--- Data under study Enclosed Below ---
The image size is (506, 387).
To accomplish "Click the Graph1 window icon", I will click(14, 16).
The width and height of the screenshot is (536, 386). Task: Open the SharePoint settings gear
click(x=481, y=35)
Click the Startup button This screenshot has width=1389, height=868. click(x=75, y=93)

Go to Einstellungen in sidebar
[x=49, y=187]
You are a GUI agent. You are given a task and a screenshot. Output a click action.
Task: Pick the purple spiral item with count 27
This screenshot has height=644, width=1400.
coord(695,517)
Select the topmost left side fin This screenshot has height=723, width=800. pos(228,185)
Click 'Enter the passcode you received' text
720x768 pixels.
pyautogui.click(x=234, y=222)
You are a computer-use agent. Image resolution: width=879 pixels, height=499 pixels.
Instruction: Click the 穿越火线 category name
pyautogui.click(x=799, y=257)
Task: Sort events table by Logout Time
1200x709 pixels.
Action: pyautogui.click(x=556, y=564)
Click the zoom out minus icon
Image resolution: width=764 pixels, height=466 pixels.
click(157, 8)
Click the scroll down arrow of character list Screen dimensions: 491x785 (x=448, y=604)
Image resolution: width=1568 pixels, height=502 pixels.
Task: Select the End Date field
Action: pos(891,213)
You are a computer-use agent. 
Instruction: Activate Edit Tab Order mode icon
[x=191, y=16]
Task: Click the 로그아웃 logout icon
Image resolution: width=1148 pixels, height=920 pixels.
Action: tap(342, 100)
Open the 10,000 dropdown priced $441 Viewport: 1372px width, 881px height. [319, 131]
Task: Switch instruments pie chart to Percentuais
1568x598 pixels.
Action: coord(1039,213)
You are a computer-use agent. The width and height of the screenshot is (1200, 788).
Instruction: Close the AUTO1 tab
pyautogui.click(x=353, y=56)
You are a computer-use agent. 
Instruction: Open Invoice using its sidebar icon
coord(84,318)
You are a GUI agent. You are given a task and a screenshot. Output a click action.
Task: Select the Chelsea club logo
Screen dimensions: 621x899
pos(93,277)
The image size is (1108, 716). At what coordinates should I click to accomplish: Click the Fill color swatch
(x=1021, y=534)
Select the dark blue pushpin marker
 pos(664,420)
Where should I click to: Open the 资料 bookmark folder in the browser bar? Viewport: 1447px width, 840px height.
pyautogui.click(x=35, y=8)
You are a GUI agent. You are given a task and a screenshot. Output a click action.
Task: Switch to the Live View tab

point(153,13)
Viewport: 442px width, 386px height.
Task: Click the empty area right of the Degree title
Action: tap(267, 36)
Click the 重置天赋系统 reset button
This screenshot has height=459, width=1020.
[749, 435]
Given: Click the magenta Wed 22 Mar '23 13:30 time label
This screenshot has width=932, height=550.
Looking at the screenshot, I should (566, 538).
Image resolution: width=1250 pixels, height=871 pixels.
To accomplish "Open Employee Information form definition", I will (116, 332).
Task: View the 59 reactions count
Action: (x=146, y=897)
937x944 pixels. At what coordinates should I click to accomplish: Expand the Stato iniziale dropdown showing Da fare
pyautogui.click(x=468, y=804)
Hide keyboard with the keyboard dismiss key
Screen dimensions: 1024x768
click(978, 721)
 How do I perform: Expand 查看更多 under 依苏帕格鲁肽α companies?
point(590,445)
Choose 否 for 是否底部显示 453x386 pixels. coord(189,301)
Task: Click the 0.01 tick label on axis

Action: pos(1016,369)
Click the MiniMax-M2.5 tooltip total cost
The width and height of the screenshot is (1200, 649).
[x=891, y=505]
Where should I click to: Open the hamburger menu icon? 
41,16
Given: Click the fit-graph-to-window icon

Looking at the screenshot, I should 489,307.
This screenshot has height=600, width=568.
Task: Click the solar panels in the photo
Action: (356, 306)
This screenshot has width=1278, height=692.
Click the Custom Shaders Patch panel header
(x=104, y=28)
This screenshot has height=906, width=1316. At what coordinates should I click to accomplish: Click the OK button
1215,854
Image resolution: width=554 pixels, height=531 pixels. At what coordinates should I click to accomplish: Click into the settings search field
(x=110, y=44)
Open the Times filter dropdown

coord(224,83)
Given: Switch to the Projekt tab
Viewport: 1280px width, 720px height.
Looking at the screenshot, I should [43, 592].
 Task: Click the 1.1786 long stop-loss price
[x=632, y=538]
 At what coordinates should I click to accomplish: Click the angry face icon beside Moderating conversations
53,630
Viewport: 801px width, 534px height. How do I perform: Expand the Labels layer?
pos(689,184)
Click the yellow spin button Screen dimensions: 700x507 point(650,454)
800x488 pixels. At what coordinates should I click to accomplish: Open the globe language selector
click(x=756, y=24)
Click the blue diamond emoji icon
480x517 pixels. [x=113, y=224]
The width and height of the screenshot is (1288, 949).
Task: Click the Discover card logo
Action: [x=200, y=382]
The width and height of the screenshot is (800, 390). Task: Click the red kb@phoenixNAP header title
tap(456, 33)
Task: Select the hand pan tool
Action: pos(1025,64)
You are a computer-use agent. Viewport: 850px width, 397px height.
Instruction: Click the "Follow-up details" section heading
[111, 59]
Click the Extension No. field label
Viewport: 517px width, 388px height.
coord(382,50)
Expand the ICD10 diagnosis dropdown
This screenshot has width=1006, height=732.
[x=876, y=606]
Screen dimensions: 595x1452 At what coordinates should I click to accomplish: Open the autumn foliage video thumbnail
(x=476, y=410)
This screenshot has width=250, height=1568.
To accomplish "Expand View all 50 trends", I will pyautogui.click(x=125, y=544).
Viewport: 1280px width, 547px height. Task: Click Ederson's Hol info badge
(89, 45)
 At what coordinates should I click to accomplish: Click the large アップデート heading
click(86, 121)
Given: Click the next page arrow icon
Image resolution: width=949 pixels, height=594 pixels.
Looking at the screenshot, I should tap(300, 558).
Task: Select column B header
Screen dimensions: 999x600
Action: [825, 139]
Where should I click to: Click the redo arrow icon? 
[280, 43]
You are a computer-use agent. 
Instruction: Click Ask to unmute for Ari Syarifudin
--- End of Enclosed Data under study ---
Task to complete
So that the data stays intact, repeat all of it exactly.

Answer box
The image size is (506, 387).
To accomplish "Click the Graph1 window icon", I will click(14, 16).
The width and height of the screenshot is (536, 386). Task: Open the SharePoint settings gear
click(x=481, y=35)
Click the Startup button This screenshot has width=1389, height=868. click(x=75, y=93)

Go to Einstellungen in sidebar
[x=49, y=187]
You are a GUI agent. You are given a task and a screenshot. Output a click action.
Task: Pick the purple spiral item with count 27
This screenshot has height=644, width=1400.
coord(695,517)
Select the topmost left side fin This screenshot has height=723, width=800. pos(228,185)
Click 'Enter the passcode you received' text
720x768 pixels.
pyautogui.click(x=234, y=222)
You are a computer-use agent. Image resolution: width=879 pixels, height=499 pixels.
Instruction: Click the 穿越火线 category name
pyautogui.click(x=799, y=257)
Task: Sort events table by Logout Time
1200x709 pixels.
Action: pyautogui.click(x=556, y=564)
Click the zoom out minus icon
Image resolution: width=764 pixels, height=466 pixels.
click(157, 8)
Click the scroll down arrow of character list Screen dimensions: 491x785 (x=448, y=604)
Image resolution: width=1568 pixels, height=502 pixels.
Task: Select the End Date field
Action: pos(891,213)
You are a computer-use agent. 
Instruction: Activate Edit Tab Order mode icon
[x=191, y=16]
Task: Click the 로그아웃 logout icon
Image resolution: width=1148 pixels, height=920 pixels.
Action: tap(342, 100)
Open the 10,000 dropdown priced $441 Viewport: 1372px width, 881px height. [319, 131]
Task: Switch instruments pie chart to Percentuais
1568x598 pixels.
Action: coord(1039,213)
You are a computer-use agent. The width and height of the screenshot is (1200, 788).
Instruction: Close the AUTO1 tab
pyautogui.click(x=353, y=56)
You are a computer-use agent. 
Instruction: Open Invoice using its sidebar icon
coord(84,318)
You are a GUI agent. You are given a task and a screenshot. Output a click action.
Task: Select the Chelsea club logo
Screen dimensions: 621x899
pos(93,277)
The image size is (1108, 716). At what coordinates should I click to accomplish: Click the Fill color swatch
(x=1021, y=534)
Select the dark blue pushpin marker
 pos(664,420)
Where should I click to: Open the 资料 bookmark folder in the browser bar? Viewport: 1447px width, 840px height.
pyautogui.click(x=35, y=8)
You are a GUI agent. You are given a task and a screenshot. Output a click action.
Task: Switch to the Live View tab

point(153,13)
Viewport: 442px width, 386px height.
Task: Click the empty area right of the Degree title
Action: tap(267, 36)
Click the 重置天赋系统 reset button
This screenshot has height=459, width=1020.
[749, 435]
Given: Click the magenta Wed 22 Mar '23 13:30 time label
This screenshot has width=932, height=550.
Looking at the screenshot, I should (566, 538).
Image resolution: width=1250 pixels, height=871 pixels.
To accomplish "Open Employee Information form definition", I will (116, 332).
Task: View the 59 reactions count
Action: (x=146, y=897)
937x944 pixels. At what coordinates should I click to accomplish: Expand the Stato iniziale dropdown showing Da fare
pyautogui.click(x=468, y=804)
Hide keyboard with the keyboard dismiss key
Screen dimensions: 1024x768
click(978, 721)
 How do I perform: Expand 查看更多 under 依苏帕格鲁肽α companies?
point(590,445)
Choose 否 for 是否底部显示 453x386 pixels. coord(189,301)
Task: Click the 0.01 tick label on axis

Action: pos(1016,369)
Click the MiniMax-M2.5 tooltip total cost
The width and height of the screenshot is (1200, 649).
[x=891, y=505]
Where should I click to: Open the hamburger menu icon? 
41,16
Given: Click the fit-graph-to-window icon

Looking at the screenshot, I should 489,307.
This screenshot has height=600, width=568.
Task: Click the solar panels in the photo
Action: (356, 306)
This screenshot has width=1278, height=692.
Click the Custom Shaders Patch panel header
(x=104, y=28)
This screenshot has height=906, width=1316. At what coordinates should I click to accomplish: Click the OK button
1215,854
Image resolution: width=554 pixels, height=531 pixels. At what coordinates should I click to accomplish: Click into the settings search field
(x=110, y=44)
Open the Times filter dropdown

coord(224,83)
Given: Switch to the Projekt tab
Viewport: 1280px width, 720px height.
Looking at the screenshot, I should [43, 592].
 Task: Click the 1.1786 long stop-loss price
[x=632, y=538]
 At what coordinates should I click to accomplish: Click the angry face icon beside Moderating conversations
53,630
Viewport: 801px width, 534px height. How do I perform: Expand the Labels layer?
pos(689,184)
Click the yellow spin button Screen dimensions: 700x507 point(650,454)
800x488 pixels. At what coordinates should I click to accomplish: Open the globe language selector
click(x=756, y=24)
Click the blue diamond emoji icon
480x517 pixels. [x=113, y=224]
The width and height of the screenshot is (1288, 949).
Task: Click the Discover card logo
Action: [x=200, y=382]
The width and height of the screenshot is (800, 390). Task: Click the red kb@phoenixNAP header title
tap(456, 33)
Task: Select the hand pan tool
Action: pos(1025,64)
You are a computer-use agent. Viewport: 850px width, 397px height.
Instruction: Click the "Follow-up details" section heading
[111, 59]
Click the Extension No. field label
Viewport: 517px width, 388px height.
coord(382,50)
Expand the ICD10 diagnosis dropdown
This screenshot has width=1006, height=732.
[x=876, y=606]
Screen dimensions: 595x1452 At what coordinates should I click to accomplish: Open the autumn foliage video thumbnail
(x=476, y=410)
This screenshot has width=250, height=1568.
To accomplish "Expand View all 50 trends", I will pyautogui.click(x=125, y=544).
Viewport: 1280px width, 547px height. Task: Click Ederson's Hol info badge
(89, 45)
 At what coordinates should I click to accomplish: Click the large アップデート heading
click(86, 121)
Given: Click the next page arrow icon
Image resolution: width=949 pixels, height=594 pixels.
Looking at the screenshot, I should tap(300, 558).
Task: Select column B header
Screen dimensions: 999x600
Action: [825, 139]
Where should I click to: Click the redo arrow icon? 
[280, 43]
You are a computer-use agent. 
Instruction: Click Ask to unmute for Ari Syarifudin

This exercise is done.